The AnyKey keyboard is easily distinguished from other generic keyboards by an extra double column of F keys on the left side, a unique eight directional arrow key pad as opposed to the traditional inverted T, and a quartet of extra keys directly above the numeric pad that control the programmable aspects of the keyboard. They are labeled “Program Macro”, “Suspend Macro”, “Repeat Rate”, and “Remap”, reading left to right. All versions of the AnyKey are white or very light gray with some keys (notably the programming keys, extra function keys, and arrows) in a darker gray.

Features and construction

The AnyKey is a 124-key PC keyboard, comprising the usual complement of 101 keys as well as 23 additional keys. The keyboard includes 12 extra function keys, four programming keys, and four additional arrow keys for diagonal input, as well as one blank key in the center of the eight way arrow key area that normally acts as a second space bar but can be programmed.

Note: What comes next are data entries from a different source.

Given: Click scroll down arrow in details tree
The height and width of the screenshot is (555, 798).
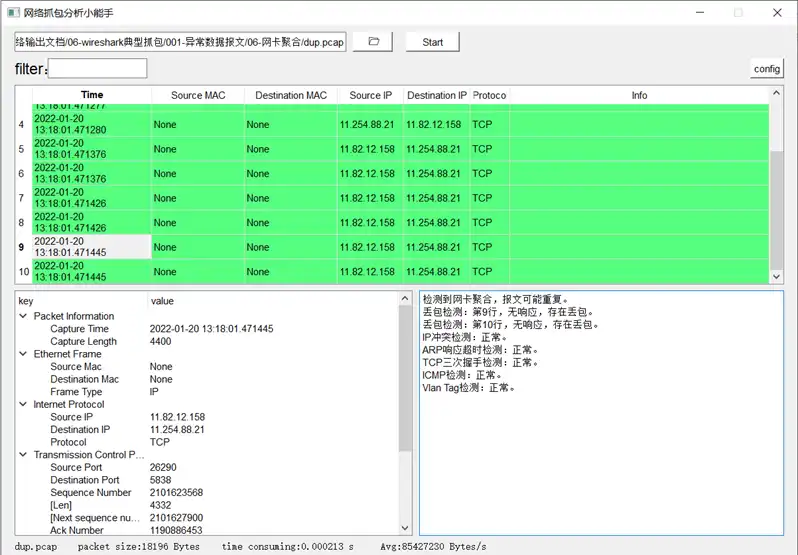Looking at the screenshot, I should [405, 529].
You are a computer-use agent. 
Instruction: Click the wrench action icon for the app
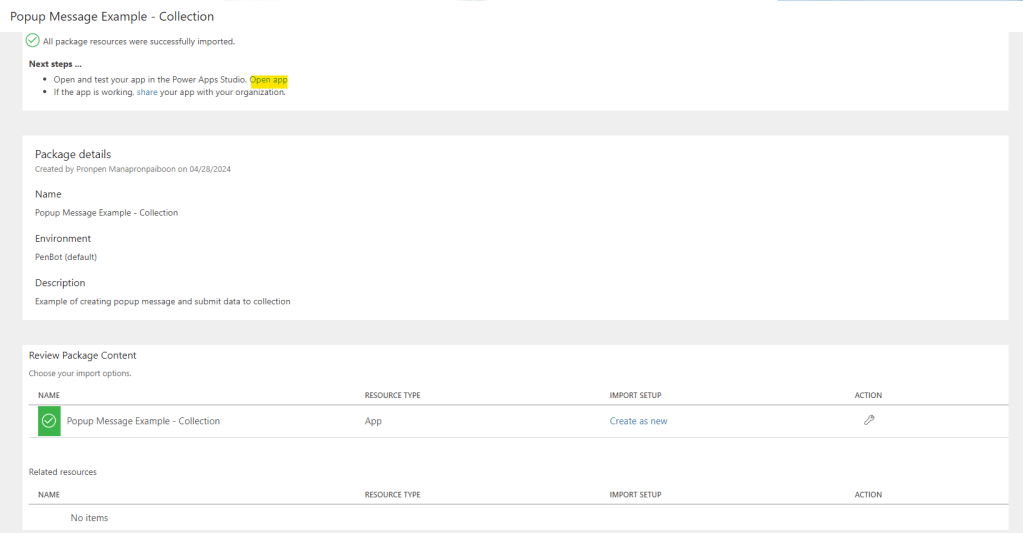869,421
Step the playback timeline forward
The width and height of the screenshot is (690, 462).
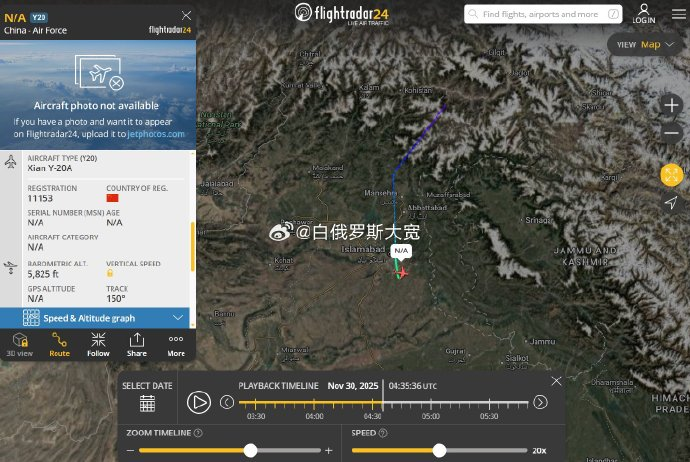(x=540, y=402)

The AnyKey has a fourth indicator light labeled “Program,” located to the right of the Num Lock, Caps Lock, and Scroll Lock lights. Revisions of its design that predate the advent of the “Windows” keyboard have an asterisk (*), backslash (\), or hash (#) in the windows key locations, depending on the intended locale. Since the design of the AnyKey predates the “multimedia PC,” it lacks the additional multimedia keys (play, pause, volume) present on many modern keyboards.

A unique feature of the AnyKey is its hardware programmability. The keyboard contains an internal controller as well as an EEPROM chip that can store user-defined macros. Any key on the keyboard can be programmed to contain a macro of arbitrary length or can be programmed to act like any other key on the keyboard (remapped). This is done on the hardware level inside the keyboard's controller itself.  No driver software is required to use the AnyKey’s programming functionality, as the keyboard’s own controller dictates which keypress codes are sent to the attached computer. A utility for MS-DOS exists to quickly remap the entire keyboard to a predefined configuration or save its current configuration to a file, but it is not required to use or program the keyboard. The AnyKey’s EEPROM memory will retain its data even if the keyboard is unplugged indefinitely, so settings and programming aren’t lost if the computer is powered down, unplugged, or if the keyboard is unplugged or moved to a different computer.
 
The keyboard can be programmed to call up and execute software programs in the computer, but must compensate for the time it takes the computer to execute the program via inserting a delay of 1–5 seconds before entering a subsequent series of commands.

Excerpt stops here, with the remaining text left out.